Several newly elected lawmakers and religious leaders tried to negotiate a truce between protesers and the security forces, but failed. They were asked to leave. At least 10 protesters have been killed and more than 500 others wounded during three days of violence, according to the Health Ministry, says Xinhua.
The United States said it was worried by violence in Egypt and urged the army rulers to respect human rights as security forces wielding batons and firing teargas fought for a fourth day on Monday with protesters demanding an end to military rule.
U.N. Secretary-General Ban Ki-moon also condemned excessive use of force by security forces in Cairo protests that have widened a rift among Egyptians over the role of the army and cast a shadow over the country's first free election in decades, reports Reuters Africa.

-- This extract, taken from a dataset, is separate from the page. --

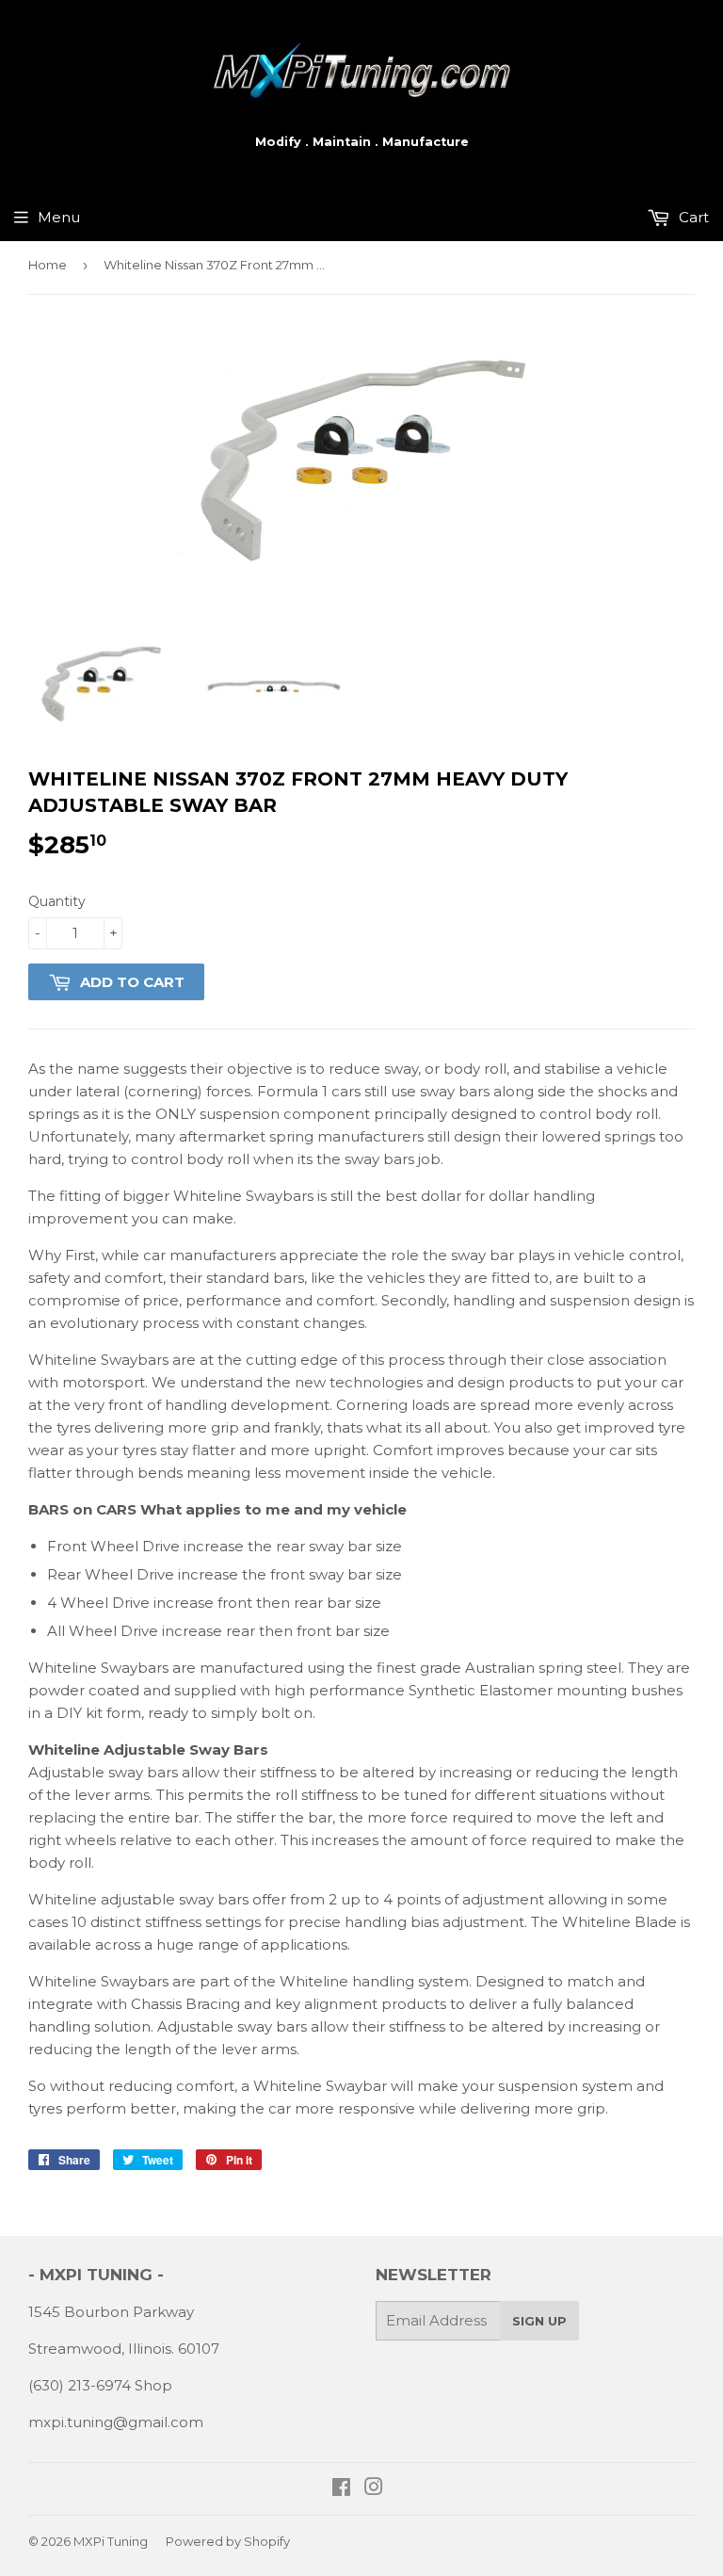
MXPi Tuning (110, 2541)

Human rights activists called the government's depiction of the protesters as hooligans an official campaign of distortion intended to cover up the military's violence and bolster its image. Election monitors also said the violence and confusion were casting a shadow over continuing parliamentary elections - the first since the ouster of Hosni Mubarak.
The clashes began Friday morning when military police officers used clubs and electric prods to clear out a small sit-in left over from last month's protests against military rule; in response, thousands of demonstrators took to the streets, according to New York Times.
The fighting came in the middle of Egypt's staggered parliamentary elections, which have progressed relatively smoothly despite street clashes that raged the week before the vote began. But this weekend's renewed violence, including the documented use of live ammunition against unarmed protesters, undermines the Army's narrative that Egypt's democratic transition is on track.
The fighting also shows a disturbing pattern of systematic violence which, coupled with a lack of accountability, has further eroded confidence in the ruling military council to provide stability and leadership at a sensitive time of transition, informs Alaska Dispatch.